A Petrobrás em tempos de FHC
Suely Caldas*
Com o propósito político de derrubar a CPI da Petrobrás, o ministro do
Planejamento, Paulo Bernardo, e outros integrantes do governo Lula têm
declarado que a verdadeira intenção do PSDB é enfraquecer a maior empresa
do País para, em seguida, realizar antigo projeto do governo FHC de privatizá-la.
As declarações chegam em tom emocional e condenatório, como se a privatização
em si fosse um demônio que precisa ser exorcizado, extirpado da alma humana.
Esquecem que o governo Lula tem privatizado rodovias, usinas elétricas, linhas
de transmissão, empresas e outros tantos projetos de investimento que implicam
concessão pública. Ou seja, condenam verbalmente o que praticam na vida real.

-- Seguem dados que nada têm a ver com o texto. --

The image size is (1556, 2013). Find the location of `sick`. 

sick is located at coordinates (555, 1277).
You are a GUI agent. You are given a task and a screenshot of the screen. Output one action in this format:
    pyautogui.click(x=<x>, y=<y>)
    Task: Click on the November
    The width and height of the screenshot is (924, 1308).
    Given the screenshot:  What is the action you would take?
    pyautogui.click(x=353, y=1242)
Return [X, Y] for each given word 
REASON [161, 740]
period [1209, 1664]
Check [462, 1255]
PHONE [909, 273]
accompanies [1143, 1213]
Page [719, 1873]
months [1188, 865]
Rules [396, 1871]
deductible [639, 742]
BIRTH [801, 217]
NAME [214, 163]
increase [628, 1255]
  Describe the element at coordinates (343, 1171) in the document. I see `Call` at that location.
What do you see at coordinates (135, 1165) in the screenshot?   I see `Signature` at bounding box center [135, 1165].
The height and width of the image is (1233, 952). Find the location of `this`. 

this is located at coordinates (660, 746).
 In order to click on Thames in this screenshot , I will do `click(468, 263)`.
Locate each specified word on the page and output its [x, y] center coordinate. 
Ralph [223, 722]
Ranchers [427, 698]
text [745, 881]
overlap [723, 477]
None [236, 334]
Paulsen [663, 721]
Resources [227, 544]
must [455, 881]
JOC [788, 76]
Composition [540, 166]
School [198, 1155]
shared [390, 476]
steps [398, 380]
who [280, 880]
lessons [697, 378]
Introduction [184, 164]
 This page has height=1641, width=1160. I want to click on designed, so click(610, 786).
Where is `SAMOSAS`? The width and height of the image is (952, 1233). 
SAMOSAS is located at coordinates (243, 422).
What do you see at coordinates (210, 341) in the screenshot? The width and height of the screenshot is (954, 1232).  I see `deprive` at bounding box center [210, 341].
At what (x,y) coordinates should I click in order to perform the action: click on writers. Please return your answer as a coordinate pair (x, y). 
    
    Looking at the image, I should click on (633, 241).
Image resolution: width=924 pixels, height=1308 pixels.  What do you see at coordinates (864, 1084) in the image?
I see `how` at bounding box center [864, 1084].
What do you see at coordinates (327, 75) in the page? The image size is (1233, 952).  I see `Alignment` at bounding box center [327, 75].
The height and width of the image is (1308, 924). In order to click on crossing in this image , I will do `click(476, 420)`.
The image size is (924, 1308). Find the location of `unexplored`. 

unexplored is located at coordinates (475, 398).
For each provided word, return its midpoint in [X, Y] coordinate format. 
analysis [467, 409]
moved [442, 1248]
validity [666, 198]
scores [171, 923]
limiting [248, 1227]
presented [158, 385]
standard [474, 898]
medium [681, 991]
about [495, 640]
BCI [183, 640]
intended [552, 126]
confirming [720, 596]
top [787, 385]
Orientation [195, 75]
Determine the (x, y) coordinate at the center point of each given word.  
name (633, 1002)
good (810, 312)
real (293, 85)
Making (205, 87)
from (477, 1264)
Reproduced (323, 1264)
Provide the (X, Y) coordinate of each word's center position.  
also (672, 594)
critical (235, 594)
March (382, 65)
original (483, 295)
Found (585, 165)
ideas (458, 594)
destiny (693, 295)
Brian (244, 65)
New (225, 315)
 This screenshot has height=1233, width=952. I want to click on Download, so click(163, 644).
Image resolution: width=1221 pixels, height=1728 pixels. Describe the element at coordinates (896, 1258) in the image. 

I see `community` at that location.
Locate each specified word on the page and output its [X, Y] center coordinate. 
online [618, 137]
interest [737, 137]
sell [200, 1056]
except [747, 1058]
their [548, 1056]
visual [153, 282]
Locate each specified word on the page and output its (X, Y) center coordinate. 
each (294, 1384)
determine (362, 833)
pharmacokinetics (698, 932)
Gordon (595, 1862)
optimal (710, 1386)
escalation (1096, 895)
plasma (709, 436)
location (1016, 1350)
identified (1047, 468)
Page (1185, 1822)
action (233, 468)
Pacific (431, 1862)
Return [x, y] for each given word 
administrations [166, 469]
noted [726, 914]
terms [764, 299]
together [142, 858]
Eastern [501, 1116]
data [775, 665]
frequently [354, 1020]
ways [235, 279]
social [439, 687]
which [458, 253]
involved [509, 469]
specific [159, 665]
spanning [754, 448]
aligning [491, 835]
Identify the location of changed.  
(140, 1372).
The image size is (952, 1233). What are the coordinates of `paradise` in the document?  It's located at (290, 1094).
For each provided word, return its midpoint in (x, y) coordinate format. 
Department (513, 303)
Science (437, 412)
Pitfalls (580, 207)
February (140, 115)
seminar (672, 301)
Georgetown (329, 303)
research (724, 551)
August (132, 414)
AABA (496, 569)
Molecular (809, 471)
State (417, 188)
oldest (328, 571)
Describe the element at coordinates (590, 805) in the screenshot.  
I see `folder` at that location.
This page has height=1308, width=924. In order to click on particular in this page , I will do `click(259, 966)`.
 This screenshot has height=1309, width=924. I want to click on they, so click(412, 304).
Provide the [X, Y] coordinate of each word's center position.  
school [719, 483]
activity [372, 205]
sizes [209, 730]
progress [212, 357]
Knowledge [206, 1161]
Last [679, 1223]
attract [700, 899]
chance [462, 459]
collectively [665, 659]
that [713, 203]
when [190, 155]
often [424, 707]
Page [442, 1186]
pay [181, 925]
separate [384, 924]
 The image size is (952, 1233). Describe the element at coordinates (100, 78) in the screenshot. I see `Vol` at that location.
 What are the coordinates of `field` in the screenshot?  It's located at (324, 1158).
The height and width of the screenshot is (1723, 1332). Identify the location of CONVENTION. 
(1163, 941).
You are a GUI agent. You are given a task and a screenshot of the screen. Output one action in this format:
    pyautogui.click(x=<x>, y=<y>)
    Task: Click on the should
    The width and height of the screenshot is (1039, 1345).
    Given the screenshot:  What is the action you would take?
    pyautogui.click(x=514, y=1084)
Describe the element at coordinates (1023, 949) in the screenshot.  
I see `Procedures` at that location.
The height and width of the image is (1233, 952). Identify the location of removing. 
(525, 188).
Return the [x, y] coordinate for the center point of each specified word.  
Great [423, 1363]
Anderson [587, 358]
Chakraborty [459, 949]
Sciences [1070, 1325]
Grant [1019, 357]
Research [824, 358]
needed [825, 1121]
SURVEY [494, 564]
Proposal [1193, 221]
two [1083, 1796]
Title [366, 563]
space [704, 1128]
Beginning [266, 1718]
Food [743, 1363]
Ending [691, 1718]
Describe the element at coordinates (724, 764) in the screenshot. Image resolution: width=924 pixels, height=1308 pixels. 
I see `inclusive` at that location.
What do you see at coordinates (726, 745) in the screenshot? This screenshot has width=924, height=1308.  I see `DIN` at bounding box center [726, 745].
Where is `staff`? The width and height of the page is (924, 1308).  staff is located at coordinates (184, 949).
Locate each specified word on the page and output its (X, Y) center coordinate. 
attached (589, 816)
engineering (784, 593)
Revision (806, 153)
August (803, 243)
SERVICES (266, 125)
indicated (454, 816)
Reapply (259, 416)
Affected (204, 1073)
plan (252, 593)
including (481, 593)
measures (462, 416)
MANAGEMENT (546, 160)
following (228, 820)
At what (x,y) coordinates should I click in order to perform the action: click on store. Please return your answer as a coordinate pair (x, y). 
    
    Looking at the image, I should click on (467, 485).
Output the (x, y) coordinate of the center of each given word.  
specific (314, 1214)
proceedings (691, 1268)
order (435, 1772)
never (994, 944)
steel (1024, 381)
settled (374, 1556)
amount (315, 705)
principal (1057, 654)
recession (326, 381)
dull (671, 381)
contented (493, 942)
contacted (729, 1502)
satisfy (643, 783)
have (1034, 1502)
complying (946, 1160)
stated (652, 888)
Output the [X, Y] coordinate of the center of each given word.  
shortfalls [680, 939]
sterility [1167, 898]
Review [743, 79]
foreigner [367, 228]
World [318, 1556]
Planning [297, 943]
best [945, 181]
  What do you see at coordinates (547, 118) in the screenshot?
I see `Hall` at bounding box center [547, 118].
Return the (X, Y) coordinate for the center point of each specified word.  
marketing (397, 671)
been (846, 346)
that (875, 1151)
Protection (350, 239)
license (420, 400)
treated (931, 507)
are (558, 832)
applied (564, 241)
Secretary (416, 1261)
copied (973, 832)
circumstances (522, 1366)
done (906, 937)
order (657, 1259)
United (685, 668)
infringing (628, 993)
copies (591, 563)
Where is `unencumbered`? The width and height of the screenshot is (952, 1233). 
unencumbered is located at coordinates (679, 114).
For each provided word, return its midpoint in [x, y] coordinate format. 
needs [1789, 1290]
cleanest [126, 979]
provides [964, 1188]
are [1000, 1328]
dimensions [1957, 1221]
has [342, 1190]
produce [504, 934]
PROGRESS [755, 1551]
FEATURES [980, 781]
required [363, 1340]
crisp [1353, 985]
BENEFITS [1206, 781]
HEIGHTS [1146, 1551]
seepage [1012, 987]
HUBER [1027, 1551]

O ex-presidente Fernando Henrique Cardoso logo veio a público negar, em
nota oficial, ter sido sua intenção vender a Petrobrás ao capital privado,
mas não esclareceu o projeto de seu governo, que não era uma privatização
clássica, mas tinha por objetivo quebrar o monopólio e provocar concorrência.
E nem foi adiante. Mas existia, era real. O PSDB mais calou do que esclareceu.
A primeira parte do projeto foi revelada ao País no final de outubro de 1997
pelo então presidente do BNDES, Luiz Carlos Mendonça de Barros, em entrevista
ao jornal O Estado de S. Paulo. A segunda parte é tornada pública agora, neste
texto, por meio do mesmo Mendonça de Barros, em conversa que mantivemos na
quinta-feira. "O modelo não era privatizar, mas criar uma segunda empresa
com um pedaço da Petrobrás, com a finalidade de romper o monopólio, criar
competição e avaliar eficiência em gestão", explicou o ex-presidente do BNDES
na conversa. Na época a estatal ainda não era uma empresa pública com 500 mil
acionistas como é hoje e seu presidente era Joel Rennó, de quem eram cobradas
eficiência e transparência na gestão.
Com o título Governo vai iniciar gestão privada na Petrobrás, a entrevista de
Mendonça de Barros anunciava o plano para a estatal: numa primeira etapa seriam
vendidos 30% do capital votante (que excediam os 51% do controle estatal) a grandes
grupos nacionais privados. "Pensávamos em Grupo Ultra, Odebrecht, Votorantim,
grupos fortes de capital nacional, capazes de competir com empresas estrangeiras",
conta hoje Mendonça de Barros. Em 1997 ele afirmava: "A Petrobrás é diferente da
Vale, é uma empresa estratégica para o País e precisa ficar em poder do capital
nacional. Quando for considerada a privatização, ela precisa ser olhada com
cuidado especial."
Só agora revelado pelo ex-presidente do BNDES, numa segunda etapa a Petrobrás
seria dividida em duas empresas: a primeira, estatal, sob controle da União e
detentora de 70% de todos os ativos (as reservas petrolíferas, as refinarias,
os oleodutos, gasodutos, etc.). A segunda, controlada pelos grandes grupos nacionais que haviam adquirido 30% do controle na primeira etapa, começaria a operar com 30% dos ativos da antiga Petrobrás.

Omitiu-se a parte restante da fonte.